##### Page extract #####

Pharmacist Getnet Teshale. Who lived in Bahir Dar, Ethiopia said the effects of mislabelled drugs on their users could lead to serious physical and mental health problems. He says the cost varies based on the brand of the medicine is a headache for the patient. This is even more so due to the low monitoring and control of various types of drugs entering the country. The importation of counterfeit medicines has increased and spread in the market. The assessment of the pharmaceutical sector in Ethiopia shows that the national percentages of expired drugs were 8.2% in public health care facilities (PHCFs), 2% in regional drug stores (RDSs), and 3% in private drug retail outlets (PDROs). In relative terms, the quality of drugs appears to be best in regional drug stores and least in public health care facilities. 

The prevalence of expired drugs varied in the Ethiopian six regions - between three percent in Tigray regional state to 38% in Benishangul−Gumuz regional state.  This implies that the quality of drugs is best in Tigray regional state but least in Benishangul−Gumuz regional state.

The researchers show that the quality of drugs is relatively best in health stations but least in hospitals.

#####

- [Work request 1]: Reproduce word for word the portion of the passage on drug quality in Ethiopia that opens with the words containing "The prevalence of" and closes with "least in Benishangul−Gumuz regional state.".
- [Work request 2]: Extend the passage on drug quality in Ethiopia, beginning directly after its last sentence.

##### Dataset content #####

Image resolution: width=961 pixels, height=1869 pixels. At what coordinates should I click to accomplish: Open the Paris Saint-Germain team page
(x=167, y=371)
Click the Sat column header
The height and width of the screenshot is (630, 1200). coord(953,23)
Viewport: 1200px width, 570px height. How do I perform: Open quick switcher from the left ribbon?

#####

- [Written response 1]:
The prevalence of expired drugs varied in the Ethiopian six regions - between three percent in Tigray regional state to 38% in Benishangul−Gumuz regional state.  This implies that the quality of drugs is best in Tigray regional state but least in Benishangul−Gumuz regional state.

- [Written response 2]:
These problems put the $1 billion Ethiopian pharmaceutical market at risk, with about 10% to 5% of all pharmaceutical products sold being falsified. “The annual pharmaceutical market in Ethiopia is estimated to be increasing US$ 400 to US$ 500 million and growing at an impressive rate of 25% per annum”, reported the Pharmaceuticals Fund and Supplies Agency. According to the 2015 Ethiopian national strategy and plan of action for pharmaceutical manufacturing development, there are approximately 200 importers of pharmaceutical products and medical consumables in Ethiopia. The local industry comprises 22 pharmaceutical and medical suppliers and manufacturers, with nine involved directly in the manufacture of pharmaceutical products. Most of the manufacturers operate below their capacities and supply only about 20% of the local market. The latest figures compare to  2014 when local pharmaceutical companies supplied products to the value of US$ 44.2 million. Local manufacturers have limited product portfolios and are thought to be able to supply only 90 of the more than 380 products on the national essential medicines list. Around 35–40% of their total output is supplied to the private sector at a price premium of 10%. The ownership of the companies is diverse and ranges from two large companies to smaller entities that are joint ventures between Ethiopian entrepreneurs and foreign investors from China, India, Jordan, Saudi Arabia, Sudan, and the United Arab Emirates.

The public sector, through the Pharmaceuticals Fund and Supplies Agency (PFSA), procures almost 70% of all the medicines consumed in Ethiopia, but there is still significant out-of-pocket expenditure on health, estimated at 46% by the Ethiopian Food, Medicines, Healthcare Administration and Control Authority (FMHACA). PFSA procurement increased from US$ 27 million in 2007 to US$ 310 million in 2014.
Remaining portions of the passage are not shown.